## Entries shown
::::
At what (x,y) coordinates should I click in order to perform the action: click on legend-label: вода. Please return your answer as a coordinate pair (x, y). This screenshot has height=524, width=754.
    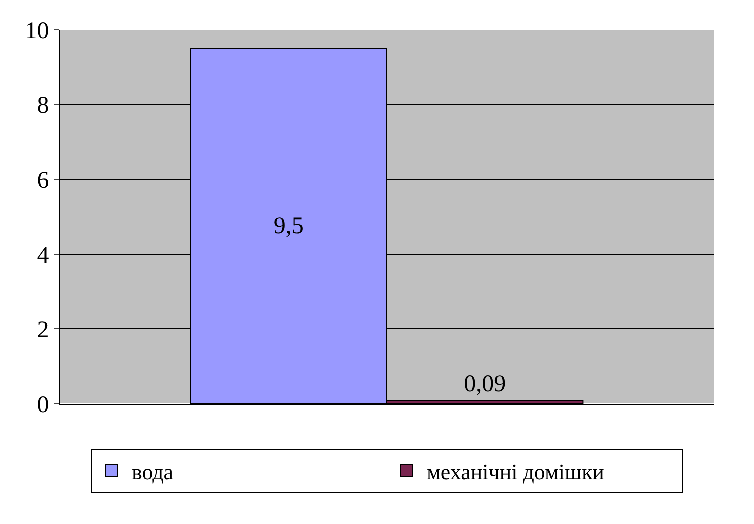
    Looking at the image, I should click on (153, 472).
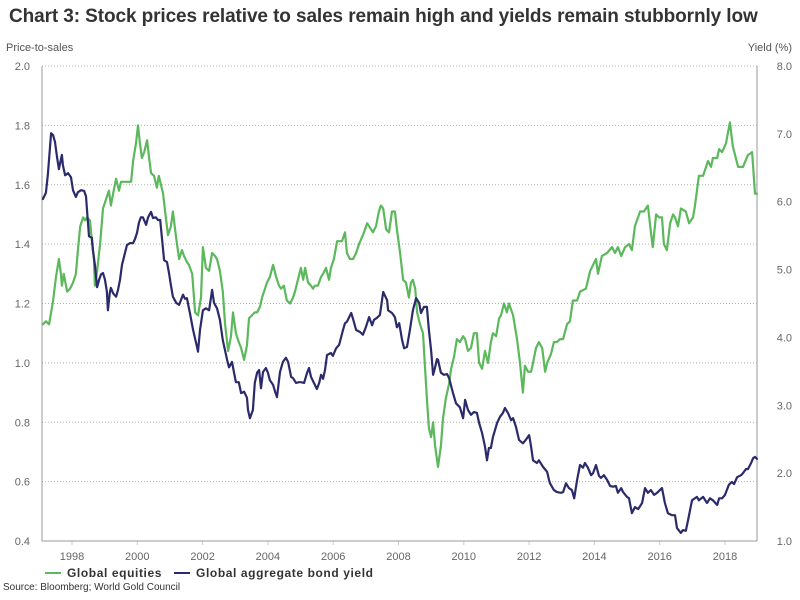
::::
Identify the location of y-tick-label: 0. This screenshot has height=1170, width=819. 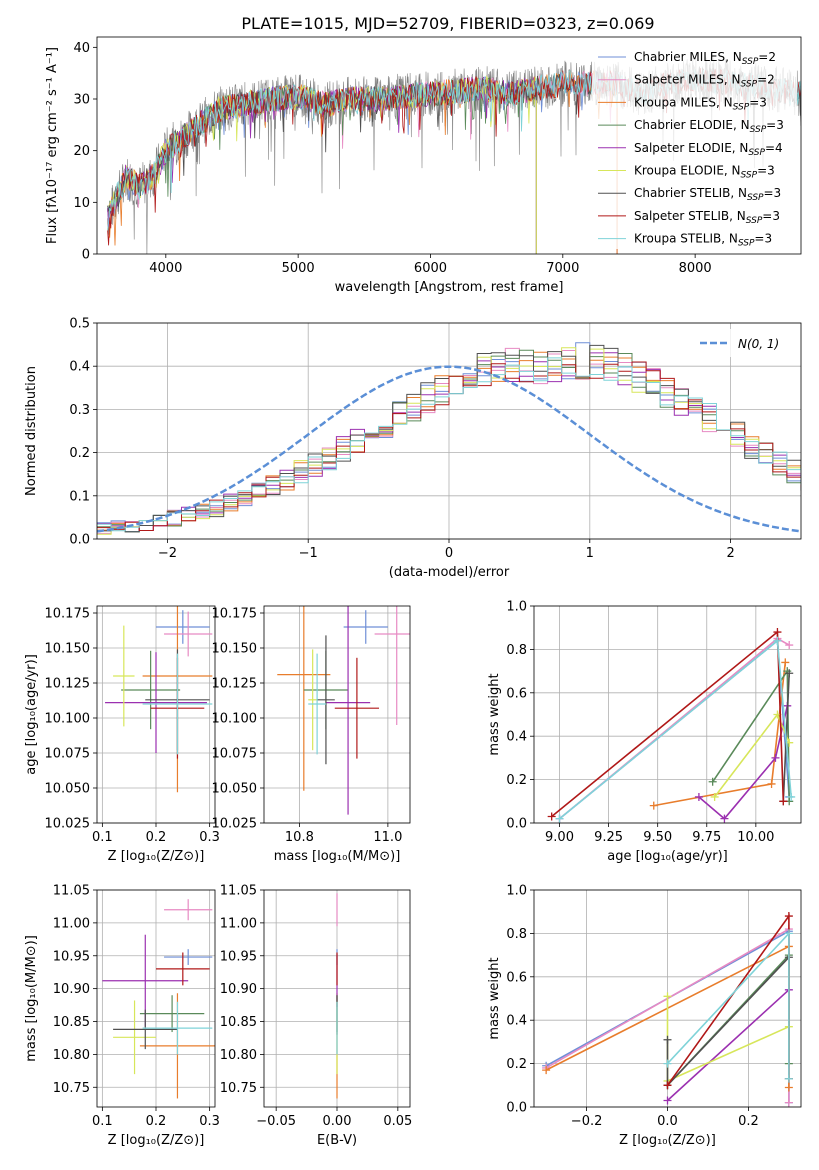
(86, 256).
::::
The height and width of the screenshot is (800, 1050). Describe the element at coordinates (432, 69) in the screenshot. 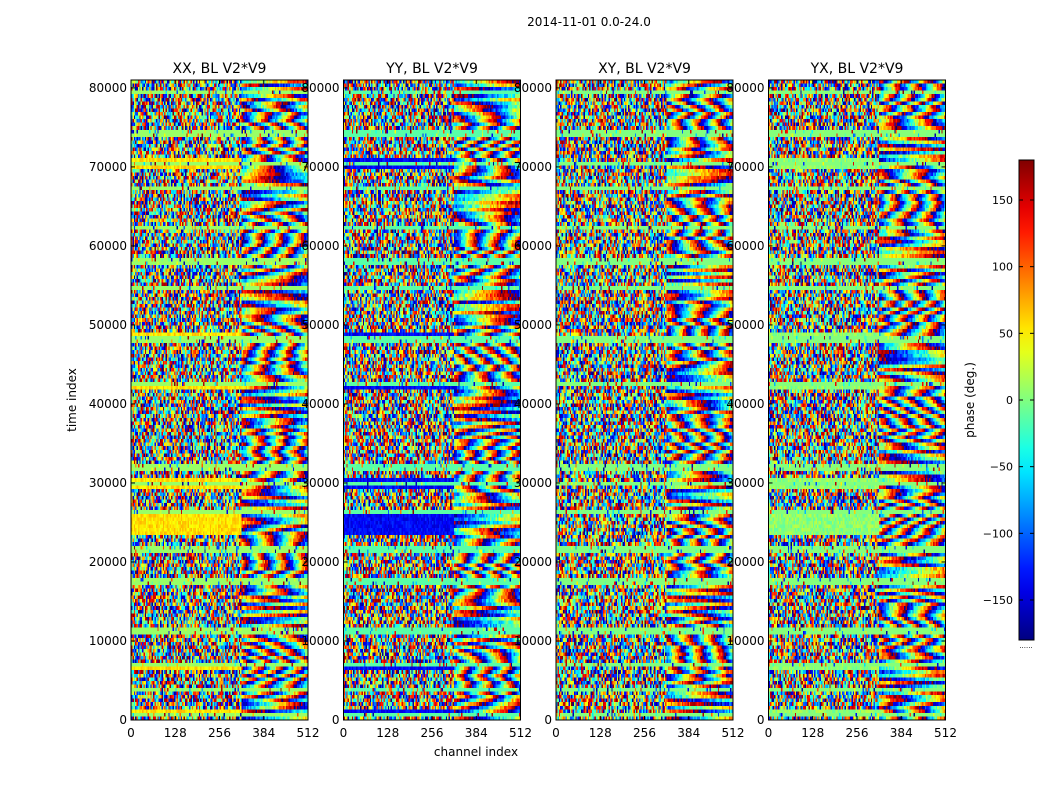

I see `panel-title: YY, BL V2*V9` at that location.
::::
## Try it
Print the rows between the line containing "The height and" and the line containing "at that location.", inclusive, reproducing them exactly and leaving out the pictures.

## Reply
The height and width of the screenshot is (800, 1050). Describe the element at coordinates (432, 69) in the screenshot. 

I see `panel-title: YY, BL V2*V9` at that location.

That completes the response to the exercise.